The mystery would be cleared in the evening, when all the girls in the compound would run to the bonfire Mr Sicharam would have lighted to get rid of his old, darkish, shriveled plants. And the real fun, as I was led to the centre of activity, would be when the girls would frantically search the ground to fish out some small potatoes that the planter had left behind. They would bury the tuber in the ashes of the bonfire, and after some time would retrieve them to share some of their hot, roasted booty with me.
I would stand, stare and enjoy that manna from the wilderness, and love the warmth radiating from that fire in the cool twilight, and watch with amazement as it would spit out wonderful sparks of flame all flying skywards. Meanwhile the girls would throw pieces of sticks into the flame, and soon we would hear the crackling sound as the wood got consumed by the fire. Rounding up that scene was that ephemeral, mysterious, swirling smoke rising from that warm bonfire in that corner of the garden, and the mirth and giggle of those friends who were always close by to hold me gently by my shoulders.

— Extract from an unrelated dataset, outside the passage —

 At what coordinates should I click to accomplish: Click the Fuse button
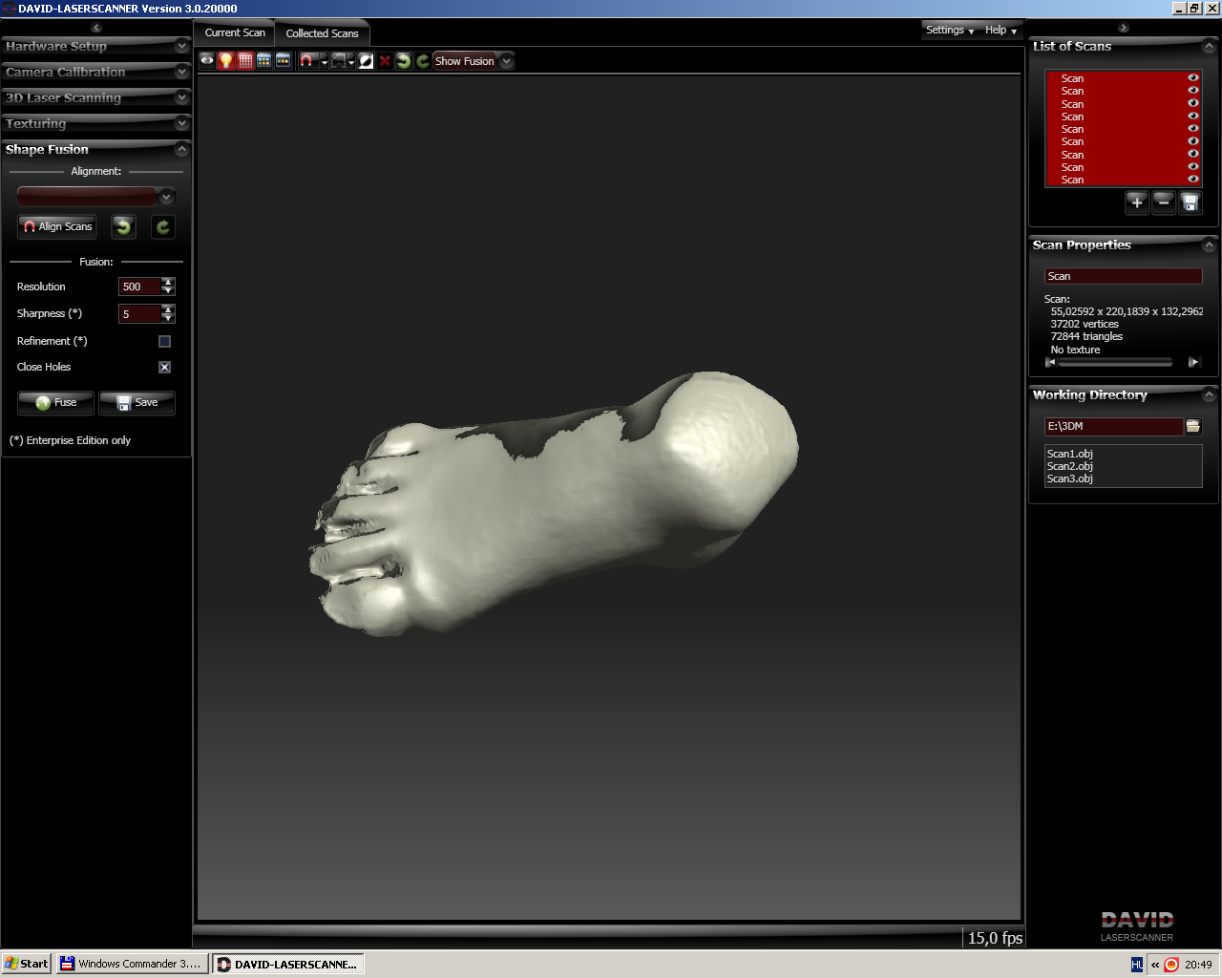click(56, 403)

And the magic of it all, that would last a lifetime, would be that timid, westerly fading twilight bathing that huge garden, plunged into a typical earthen smell of freshly turned darkish topsoil, while that unforgettable cool breeze kept blowing gently on the land from the mysterious east beyond, caressing and impregnating the sensitive skin and mind of a three-year old child with all sorts of wonderful memories.
And what to say of those swallows which would invite themselves to the party; they would be chirping, hopping and hovering on the freshly upturned soil, competing for some small, fragile flies, moths or slithering worms in the ground, while flying and battling in that cool unforgettable dusk, as it gradually settled as a grey mantle on the land.
It was, for a child, the greatest wonder.
Years later, I would visit “Tantine Marazine” and her family on many occasions; the eldest two daughters would had married and moved home, never to be seen again. I would stand under her verandah, with my hands hanging in my short’s pockets, and look eastwards with nostalgia. Our house had been pulled down; the garden was still there – and so also the ever faithful Mr Sicharam. My eyes would search for that vast potato field, that bonfire and its mysterious smoke, those swarms of swallows. I would try to relive that magic of that easterly breeze, of that wonderful dusk with its slanting, filtered sun rays bathing the garden, and those girlish, childish giggles of yesteryears. They were no more. Only the memory lives on.
Then I knew that on the east side of Duperre street, there once lived a lucky young prince sometime in the past.